**VORLIEGENDER TEXT**
↓↓↓
22.10.2008

Indien fliegt zum Mond

Die Indische Weltraumforschungsorganisation (ISRO) will erstmals eine Sonde zum Mond schicken.




Neu Delhi (dpa) - An diesem Mittwoch soll das Image der rund 1,2 Milliarden Inder einen großen Schub bekommen: Die Indische Weltraumforschungsorganisation (ISRO) will erstmals eine Sonde zum Mond schicken. Mit diesem großen Schritt will sich Indien Zugang zu dem elitären Club der Staaten mit Mondmissionen verschaffen. Bislang schickten nur die USA, die UdSSR, Japan, China und Europa Sonden zum Erdtrabanten. Die unbemannte indische Mondmission soll die bislang billigste werden.

Nach dem Start am frühen Mittwochmorgen vom Weltraumbahnhof Satish Dhawan nördlich der Stadt Madras soll Chandrayaan-1 (Sanskrit für Mondfahrzeug) innerhalb von fünf Tagen den Mond erreichen. Etwa zwei Jahre lang soll die knapp 1400 Kilogramm schwere Sonde den Erdtrabanten in einer Umlaufbahn von 100 Kilometern umkreisen und Daten sammeln. An Bord sind elf Instrumente aus Indien, den USA und Europa, darunter auch Deutschland: Ein Infrarot-Spektrometer des Max- Planck-Instituts für Sonnensystemforschung (MPS) kann eine flächendeckende mineralogische Karte der Mondoberfläche erstellen.



Abb.: Chandrayaan-1 Sonde. (Bild: ISRO)


Die unbemannte Mission werde Lücken im Wissen über den Mond füllen, sagt ISRO-Chef G. Madhavan Nair. Sie werde zudem «ausführliche Informationen zu Aspekten der Mondstruktur, der geologischen Geschichte und seiner Entstehung liefern und im Gegenzug auch zur Aufklärung der Herkunft der Erde selber beitragen». An den Polen des Mondes soll ein Röntgen-Spektrometer nach Wasser suchen. Die Sonde soll auch Licht auf das möglicherweise massive Vorkommen von Helium 3 werfen, von dem gehofft wird, dass es eines Tages zur Energiegewinnung in Kernfusionskraftwerken eingesetzt werden könnte.

Chandrayaan-1 selber wird nicht auf dem Mond landen. Die Sonde soll aber ein 35 Kilogramm schweres Instrument namens Moon Impact Probe (MIP) zum kontrollierten Crash auf den Mond schicken. Nach den Plänen von ISRO wird diese kleinere Sonde mit den Ausmaßen eines Computermonitors während des Absturzes Nahaufnahmen vom Mond machen und die Atmosphäre untersuchen. Das Gerät soll außerdem Daten für eine Mondlandung bei einer späteren Mission sammeln. Die Sonde trägt eine indische Flagge mit sich, die auf dem Mond bleiben soll.
↑↑↑
(Gesammelte Dateneinträge)
↓↓↓
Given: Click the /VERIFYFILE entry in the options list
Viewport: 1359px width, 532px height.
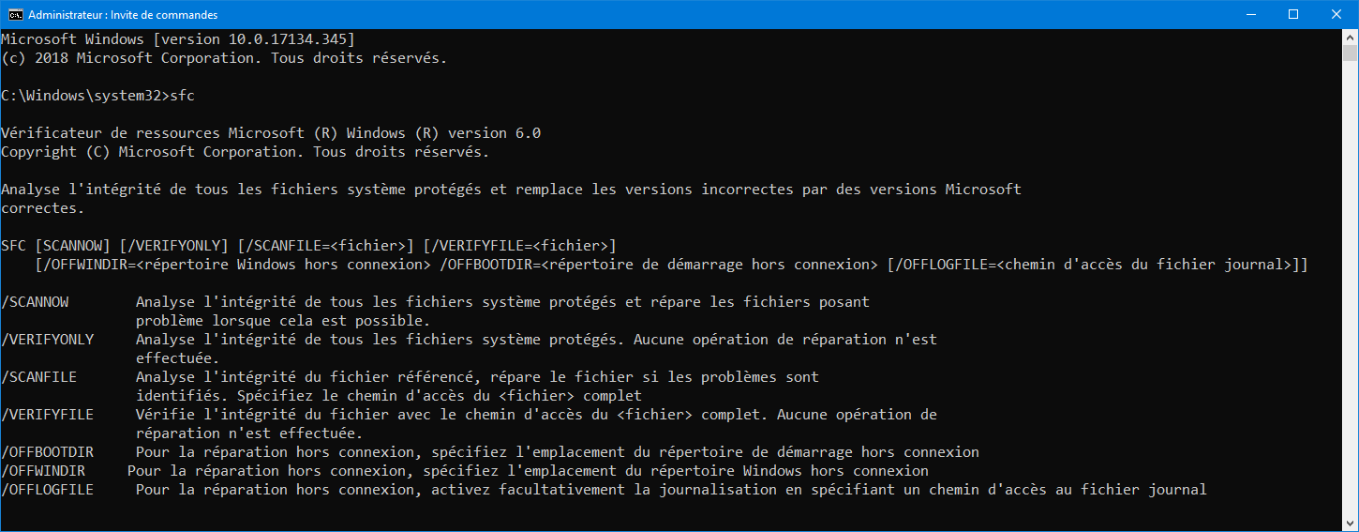Looking at the screenshot, I should click(x=48, y=415).
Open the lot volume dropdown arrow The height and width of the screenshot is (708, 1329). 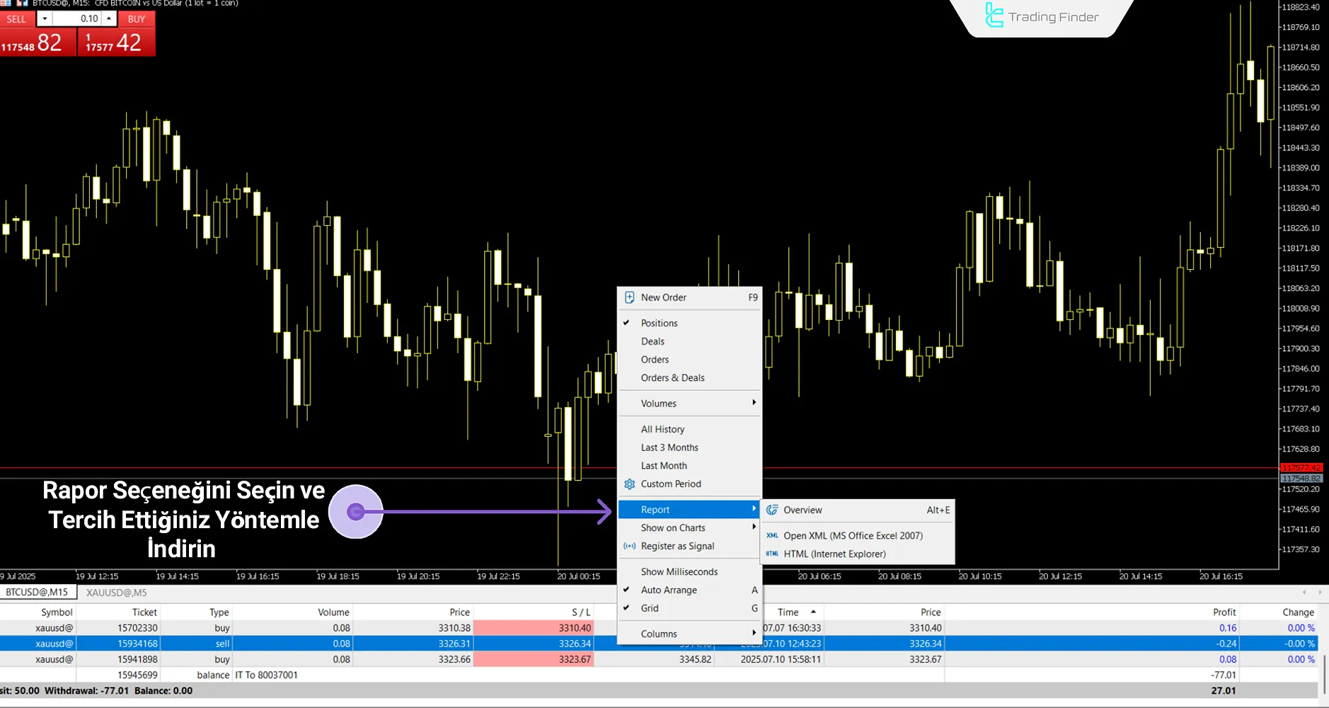tap(45, 19)
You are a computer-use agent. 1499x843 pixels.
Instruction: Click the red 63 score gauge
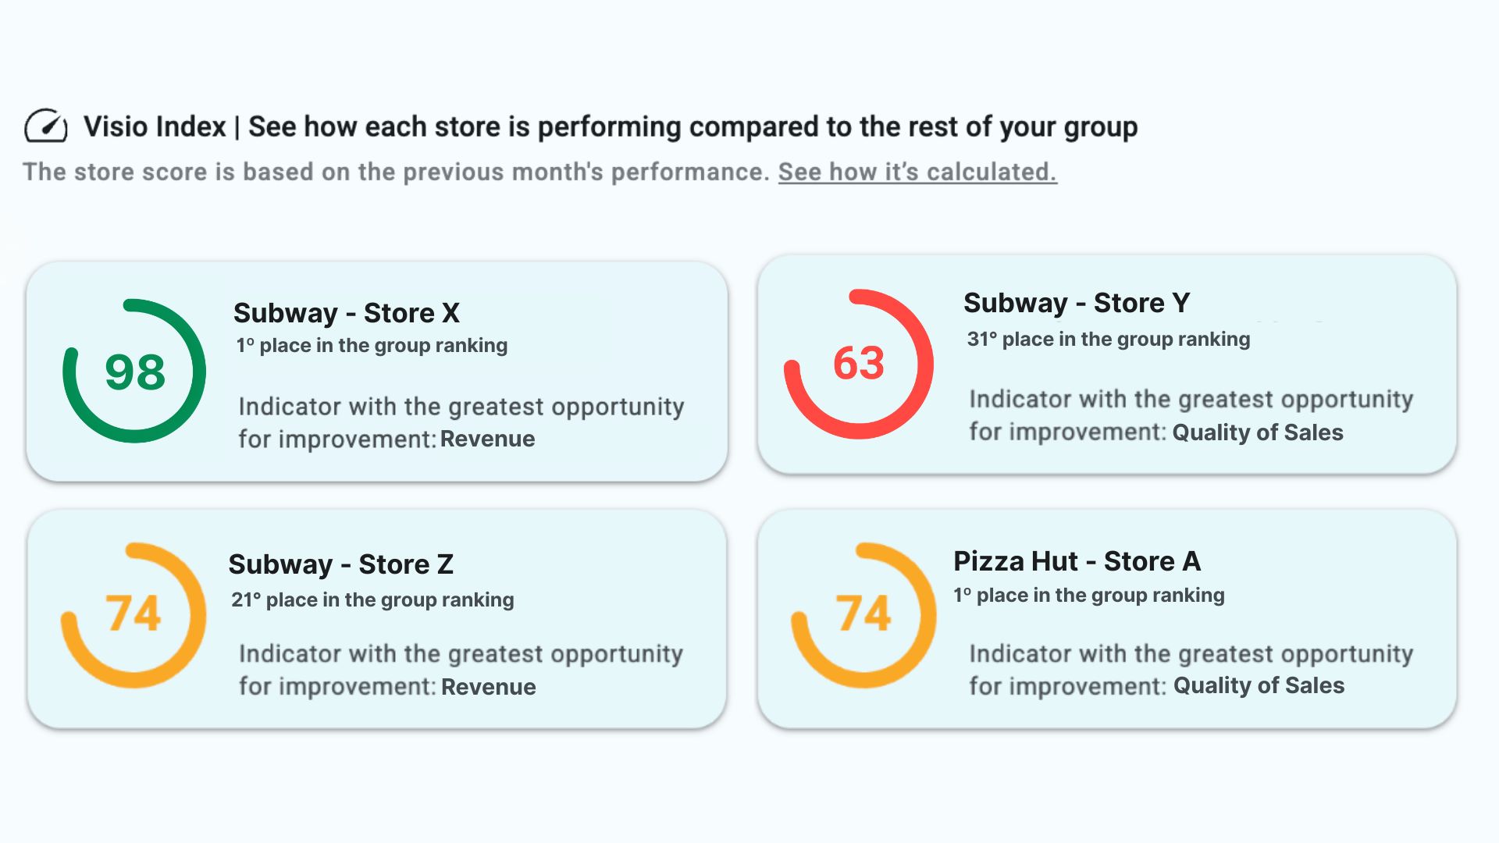pos(859,364)
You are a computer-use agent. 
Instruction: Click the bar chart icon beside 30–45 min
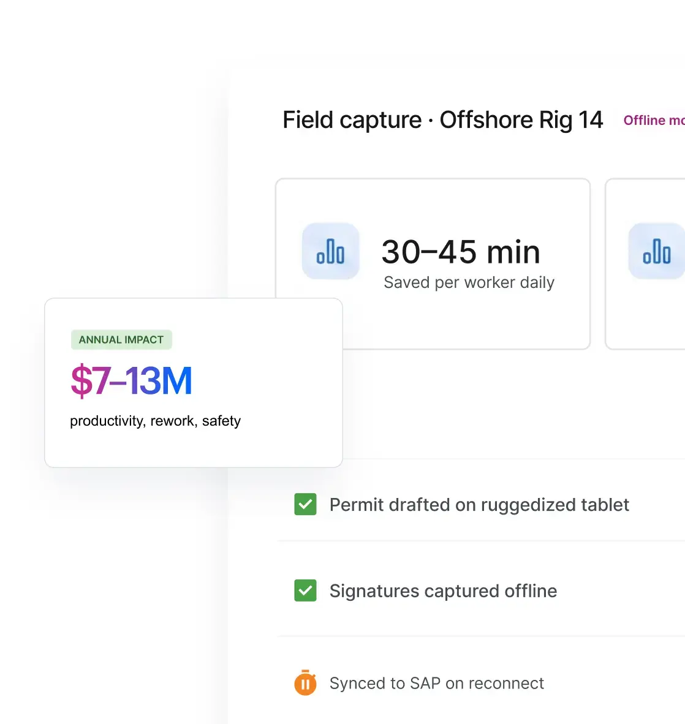331,251
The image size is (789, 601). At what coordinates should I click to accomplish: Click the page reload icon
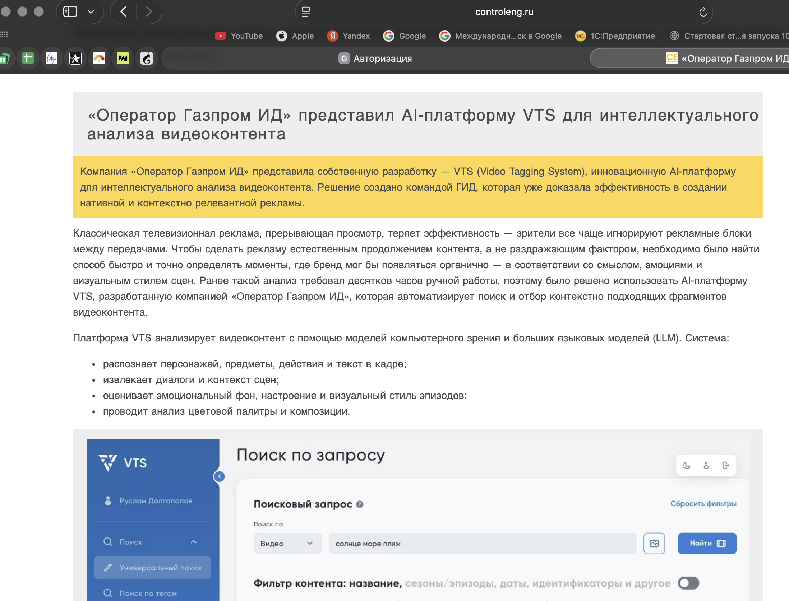point(703,12)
↑↑↑
**AUFGABEN**
1. Beantworte die folgenden Fragen anhand des Artikels über Indiens Mondmission.
(a) Wie schwer ist die Sonde Chandrayaan-1?
(b) Wonach soll das Röntgen-Spektrometer an den Polen des Mondes suchen?
(c) Wie schwer ist die Moon Impact Probe?
2. Führe den Artikel über Indiens Mondmission nach seinem letzten Satz weiter.

**LÖSUNGEN**
1.
(a) Knapp 1400 Kilogramm.
(b) Nach Wasser.
(c) 35 Kilogramm.

2.
Bei der Mondmission gehe es nicht nur um Wissenschaft, meint der Nachrichtensender NDTV - sondern auch um Indiens Auftritt auf der Weltbühne. Tatsächlich dürfte der Imagegewinn für Indien gewaltig sein, wenn die Expedition wie geplant verläuft. Und doch kann die wissenschaftliche Leistung der aufstrebenden Wirtschaftsmacht nicht über die großen ungelösten Probleme des Staates hinwegtäuschen. Die Zeitung «Indian Express» berichtete am vergangenen Sonntag unter der Überschrift «Mondsüchtig» auf einer ganzen Seite über die Mondmission. Zwei Seiten weiter steht ein sehr viel kleinerer Kommentar über die anhaltende Massenarmut in Indien. Die Überschrift dort lautet: «Immer noch ein Land der hungernden Millionen».

Immerhin wird sich die indische Regierung kaum vorwerfen lassen müssen, bei der Mondmission Geld hinausgeworfen zu haben. Chandrayaan-1 soll mit nur 80 Millionen Dollar (60 Millionen Euro) zu Buche schlagen. Ein westlicher Indien-Experte spricht in Anlehnung an das billigste Auto der Welt, das Nano, das derzeit in Indien gebaut wird, von einem «Weltraum-Nano». Zum Vergleich: Die japanische Mondmission im vergangenen Jahr kostete 260 Millionen Dollar, die chinesische kurz darauf knapp 170 Millionen Dollar. ISRO-Sprecher S. Satish sagt über Chandrayaan-1: «Es ist nicht nur die billigste Mondmission jemals, sondern sie wird wahrscheinlich auch die meisten wissenschaftlichen Daten liefern.»

Chandrayaan-1 soll nur der erste Schritt des ambitionierten indischen Mondprogrammes sein. Für das Jahr 2011 ist in Kooperation mit Russland Chandrayaan-2 geplant. Dann soll ein unbemanntes Raumschiff landen und ein Mondfahrzeug den Erdtrabanten näher erkunden. 2014 oder 2015 plant ISRO, zwei Astronauten eine Woche ins Weltall zu schicken. 2020 könnte dann, so hofft ISRO, bei einer bemannten Mondmission der erste Inder den Erdtrabanten betreten.